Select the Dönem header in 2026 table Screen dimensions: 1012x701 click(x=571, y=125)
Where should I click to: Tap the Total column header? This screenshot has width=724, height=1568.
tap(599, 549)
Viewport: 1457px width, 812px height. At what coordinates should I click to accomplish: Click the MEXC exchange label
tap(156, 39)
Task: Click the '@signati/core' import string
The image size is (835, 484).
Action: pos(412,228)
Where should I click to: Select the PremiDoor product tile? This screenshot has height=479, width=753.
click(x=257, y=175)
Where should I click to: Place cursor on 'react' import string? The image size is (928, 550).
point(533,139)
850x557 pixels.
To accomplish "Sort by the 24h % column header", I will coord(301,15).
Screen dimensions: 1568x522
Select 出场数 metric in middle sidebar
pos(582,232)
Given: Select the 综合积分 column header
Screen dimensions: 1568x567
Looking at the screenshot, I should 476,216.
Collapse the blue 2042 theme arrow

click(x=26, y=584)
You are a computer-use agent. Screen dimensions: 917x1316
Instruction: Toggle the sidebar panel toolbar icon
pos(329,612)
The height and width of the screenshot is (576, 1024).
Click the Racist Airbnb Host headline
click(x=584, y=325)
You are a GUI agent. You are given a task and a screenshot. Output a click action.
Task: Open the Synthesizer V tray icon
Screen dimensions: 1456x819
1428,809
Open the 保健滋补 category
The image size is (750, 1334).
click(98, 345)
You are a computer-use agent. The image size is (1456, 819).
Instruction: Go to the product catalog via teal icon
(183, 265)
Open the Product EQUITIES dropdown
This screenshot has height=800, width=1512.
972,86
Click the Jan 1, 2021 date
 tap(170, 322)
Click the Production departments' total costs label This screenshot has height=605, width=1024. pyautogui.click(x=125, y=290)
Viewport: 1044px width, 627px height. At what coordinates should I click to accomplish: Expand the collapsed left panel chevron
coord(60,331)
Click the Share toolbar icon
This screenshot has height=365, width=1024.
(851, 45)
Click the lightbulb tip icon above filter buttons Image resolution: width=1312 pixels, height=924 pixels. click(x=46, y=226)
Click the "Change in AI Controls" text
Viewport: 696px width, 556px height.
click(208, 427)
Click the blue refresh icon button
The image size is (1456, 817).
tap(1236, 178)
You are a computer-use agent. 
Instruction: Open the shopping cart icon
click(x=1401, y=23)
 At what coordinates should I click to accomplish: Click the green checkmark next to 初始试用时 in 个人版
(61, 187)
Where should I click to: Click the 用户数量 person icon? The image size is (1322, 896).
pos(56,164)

◆ WHAT THE EXERCISE ASKS: Output the data above as a Markdown table with the columns Row and Line, one numbered row per line, skipping blank lines.

◆ RESULT BELOW:
| Row | Line |
|---|---|
| 1 | Select the Dönem header in 2026 table Screen dimensions: 1012x701 click(x=571, y=125) |
| 2 | Where should I click to: Tap the Total column header? This screenshot has width=724, height=1568. |
| 3 | tap(599, 549) |
| 4 | Viewport: 1457px width, 812px height. At what coordinates should I click to accomplish: Click the MEXC exchange label |
| 5 | tap(156, 39) |
| 6 | Task: Click the '@signati/core' import string |
| 7 | The image size is (835, 484). |
| 8 | Action: pos(412,228) |
| 9 | Where should I click to: Select the PremiDoor product tile? This screenshot has height=479, width=753. |
| 10 | click(x=257, y=175) |
| 11 | Where should I click to: Place cursor on 'react' import string? The image size is (928, 550). |
| 12 | point(533,139) |
| 13 | 850x557 pixels. |
| 14 | To accomplish "Sort by the 24h % column header", I will coord(301,15). |
| 15 | Screen dimensions: 1568x522 |
| 16 | Select 出场数 metric in middle sidebar |
| 17 | pos(582,232) |
| 18 | Given: Select the 综合积分 column header |
| 19 | Screen dimensions: 1568x567 |
| 20 | Looking at the screenshot, I should 476,216. |
| 21 | Collapse the blue 2042 theme arrow |
| 22 | click(x=26, y=584) |
| 23 | You are a computer-use agent. Screen dimensions: 917x1316 |
| 24 | Instruction: Toggle the sidebar panel toolbar icon |
| 25 | pos(329,612) |
| 26 | The height and width of the screenshot is (576, 1024). |
| 27 | Click the Racist Airbnb Host headline |
| 28 | click(x=584, y=325) |
| 29 | You are a GUI agent. You are given a task and a screenshot. Output a click action. |
| 30 | Task: Open the Synthesizer V tray icon |
| 31 | Screen dimensions: 1456x819 |
| 32 | 1428,809 |
| 33 | Open the 保健滋补 category |
| 34 | The image size is (750, 1334). |
| 35 | click(98, 345) |
| 36 | You are a computer-use agent. The image size is (1456, 819). |
| 37 | Instruction: Go to the product catalog via teal icon |
| 38 | (183, 265) |
| 39 | Open the Product EQUITIES dropdown |
| 40 | This screenshot has height=800, width=1512. |
| 41 | 972,86 |
| 42 | Click the Jan 1, 2021 date |
| 43 |  tap(170, 322) |
| 44 | Click the Production departments' total costs label This screenshot has height=605, width=1024. pyautogui.click(x=125, y=290) |
| 45 | Viewport: 1044px width, 627px height. At what coordinates should I click to accomplish: Expand the collapsed left panel chevron |
| 46 | coord(60,331) |
| 47 | Click the Share toolbar icon |
| 48 | This screenshot has height=365, width=1024. |
| 49 | (851, 45) |
| 50 | Click the lightbulb tip icon above filter buttons Image resolution: width=1312 pixels, height=924 pixels. click(x=46, y=226) |
| 51 | Click the "Change in AI Controls" text |
| 52 | Viewport: 696px width, 556px height. |
| 53 | click(208, 427) |
| 54 | Click the blue refresh icon button |
| 55 | The image size is (1456, 817). |
| 56 | tap(1236, 178) |
| 57 | You are a computer-use agent.  |
| 58 | Instruction: Open the shopping cart icon |
| 59 | click(x=1401, y=23) |
| 60 |  At what coordinates should I click to accomplish: Click the green checkmark next to 初始试用时 in 个人版 |
| 61 | (61, 187) |
| 62 | Where should I click to: Click the 用户数量 person icon? The image size is (1322, 896). |
| 63 | pos(56,164) |